*** Record set

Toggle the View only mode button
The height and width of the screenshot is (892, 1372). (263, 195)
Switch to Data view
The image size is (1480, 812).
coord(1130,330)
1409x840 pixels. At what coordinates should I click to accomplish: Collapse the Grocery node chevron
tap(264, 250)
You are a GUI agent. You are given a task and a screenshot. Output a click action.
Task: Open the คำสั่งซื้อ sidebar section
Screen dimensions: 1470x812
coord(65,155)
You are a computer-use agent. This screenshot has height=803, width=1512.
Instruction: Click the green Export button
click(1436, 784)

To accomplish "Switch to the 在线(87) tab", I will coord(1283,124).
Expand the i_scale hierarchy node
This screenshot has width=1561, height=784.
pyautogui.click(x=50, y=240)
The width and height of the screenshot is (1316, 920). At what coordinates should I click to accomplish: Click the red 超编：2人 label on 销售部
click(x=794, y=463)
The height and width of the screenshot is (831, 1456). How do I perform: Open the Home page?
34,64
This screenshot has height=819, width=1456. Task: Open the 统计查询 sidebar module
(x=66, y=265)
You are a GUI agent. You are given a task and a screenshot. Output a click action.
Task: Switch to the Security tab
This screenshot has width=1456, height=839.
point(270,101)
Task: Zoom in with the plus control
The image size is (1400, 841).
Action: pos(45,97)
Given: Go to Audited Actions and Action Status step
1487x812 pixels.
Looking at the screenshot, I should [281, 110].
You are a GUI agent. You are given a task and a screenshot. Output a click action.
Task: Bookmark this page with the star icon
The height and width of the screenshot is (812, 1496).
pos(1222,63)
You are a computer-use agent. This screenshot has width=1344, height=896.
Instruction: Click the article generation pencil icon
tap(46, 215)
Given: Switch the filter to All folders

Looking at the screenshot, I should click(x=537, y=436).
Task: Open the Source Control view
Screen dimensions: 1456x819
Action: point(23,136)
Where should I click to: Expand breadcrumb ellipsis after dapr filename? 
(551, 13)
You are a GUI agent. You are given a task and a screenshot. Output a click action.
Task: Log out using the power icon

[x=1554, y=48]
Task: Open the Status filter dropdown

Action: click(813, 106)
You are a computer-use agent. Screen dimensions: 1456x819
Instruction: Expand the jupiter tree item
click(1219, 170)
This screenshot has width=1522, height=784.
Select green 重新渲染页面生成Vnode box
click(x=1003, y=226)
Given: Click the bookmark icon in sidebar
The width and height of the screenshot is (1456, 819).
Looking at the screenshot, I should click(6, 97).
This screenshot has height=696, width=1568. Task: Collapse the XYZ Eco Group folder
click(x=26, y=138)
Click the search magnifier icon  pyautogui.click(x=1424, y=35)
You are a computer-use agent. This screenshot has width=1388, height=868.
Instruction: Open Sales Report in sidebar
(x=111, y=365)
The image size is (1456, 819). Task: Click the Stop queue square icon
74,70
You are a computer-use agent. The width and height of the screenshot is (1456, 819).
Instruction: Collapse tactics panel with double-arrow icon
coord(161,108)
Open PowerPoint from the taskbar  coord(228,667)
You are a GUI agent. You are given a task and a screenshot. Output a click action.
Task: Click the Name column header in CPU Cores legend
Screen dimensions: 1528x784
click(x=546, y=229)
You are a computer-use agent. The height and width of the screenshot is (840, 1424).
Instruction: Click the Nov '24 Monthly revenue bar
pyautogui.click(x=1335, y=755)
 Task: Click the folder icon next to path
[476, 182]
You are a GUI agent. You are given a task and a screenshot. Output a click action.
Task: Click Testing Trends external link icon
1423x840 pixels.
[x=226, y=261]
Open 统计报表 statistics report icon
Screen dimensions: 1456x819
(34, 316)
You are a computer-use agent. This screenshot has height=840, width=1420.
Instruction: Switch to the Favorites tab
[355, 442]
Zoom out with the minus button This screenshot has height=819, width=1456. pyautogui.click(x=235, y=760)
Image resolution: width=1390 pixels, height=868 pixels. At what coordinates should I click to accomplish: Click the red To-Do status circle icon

******

— Required action —
The response should consist of all the entries, copied without any alteration.

— Solution below —
Toggle the View only mode button
The height and width of the screenshot is (892, 1372). (263, 195)
Switch to Data view
The image size is (1480, 812).
coord(1130,330)
1409x840 pixels. At what coordinates should I click to accomplish: Collapse the Grocery node chevron
tap(264, 250)
You are a GUI agent. You are given a task and a screenshot. Output a click action.
Task: Open the คำสั่งซื้อ sidebar section
Screen dimensions: 1470x812
coord(65,155)
You are a computer-use agent. This screenshot has height=803, width=1512.
Instruction: Click the green Export button
click(1436, 784)

To accomplish "Switch to the 在线(87) tab", I will coord(1283,124).
Expand the i_scale hierarchy node
This screenshot has width=1561, height=784.
pyautogui.click(x=50, y=240)
The width and height of the screenshot is (1316, 920). At what coordinates should I click to accomplish: Click the red 超编：2人 label on 销售部
click(x=794, y=463)
The height and width of the screenshot is (831, 1456). How do I perform: Open the Home page?
34,64
This screenshot has height=819, width=1456. Task: Open the 统计查询 sidebar module
(x=66, y=265)
You are a GUI agent. You are given a task and a screenshot. Output a click action.
Task: Switch to the Security tab
This screenshot has width=1456, height=839.
point(270,101)
Task: Zoom in with the plus control
The image size is (1400, 841).
Action: pos(45,97)
Given: Go to Audited Actions and Action Status step
1487x812 pixels.
Looking at the screenshot, I should [281, 110].
You are a GUI agent. You are given a task and a screenshot. Output a click action.
Task: Bookmark this page with the star icon
The height and width of the screenshot is (812, 1496).
pos(1222,63)
You are a computer-use agent. This screenshot has width=1344, height=896.
Instruction: Click the article generation pencil icon
tap(46, 215)
Given: Switch the filter to All folders

Looking at the screenshot, I should click(x=537, y=436).
Task: Open the Source Control view
Screen dimensions: 1456x819
Action: point(23,136)
Where should I click to: Expand breadcrumb ellipsis after dapr filename? 
(551, 13)
You are a GUI agent. You are given a task and a screenshot. Output a click action.
Task: Log out using the power icon

[x=1554, y=48]
Task: Open the Status filter dropdown

Action: click(813, 106)
You are a computer-use agent. Screen dimensions: 1456x819
Instruction: Expand the jupiter tree item
click(1219, 170)
This screenshot has width=1522, height=784.
Select green 重新渲染页面生成Vnode box
click(x=1003, y=226)
Given: Click the bookmark icon in sidebar
The width and height of the screenshot is (1456, 819).
Looking at the screenshot, I should click(6, 97).
This screenshot has height=696, width=1568. Task: Collapse the XYZ Eco Group folder
click(x=26, y=138)
Click the search magnifier icon  pyautogui.click(x=1424, y=35)
You are a computer-use agent. This screenshot has width=1388, height=868.
Instruction: Open Sales Report in sidebar
(x=111, y=365)
The image size is (1456, 819). Task: Click the Stop queue square icon
74,70
You are a computer-use agent. The width and height of the screenshot is (1456, 819).
Instruction: Collapse tactics panel with double-arrow icon
coord(161,108)
Open PowerPoint from the taskbar  coord(228,667)
You are a GUI agent. You are given a task and a screenshot. Output a click action.
Task: Click the Name column header in CPU Cores legend
Screen dimensions: 1528x784
click(x=546, y=229)
You are a computer-use agent. The height and width of the screenshot is (840, 1424).
Instruction: Click the Nov '24 Monthly revenue bar
pyautogui.click(x=1335, y=755)
 Task: Click the folder icon next to path
[476, 182]
You are a GUI agent. You are given a task and a screenshot. Output a click action.
Task: Click Testing Trends external link icon
1423x840 pixels.
[x=226, y=261]
Open 统计报表 statistics report icon
Screen dimensions: 1456x819
(34, 316)
You are a computer-use agent. This screenshot has height=840, width=1420.
Instruction: Switch to the Favorites tab
[355, 442]
Zoom out with the minus button This screenshot has height=819, width=1456. pyautogui.click(x=235, y=760)
Image resolution: width=1390 pixels, height=868 pixels. At what coordinates should I click to accomplish: Click the red To-Do status circle icon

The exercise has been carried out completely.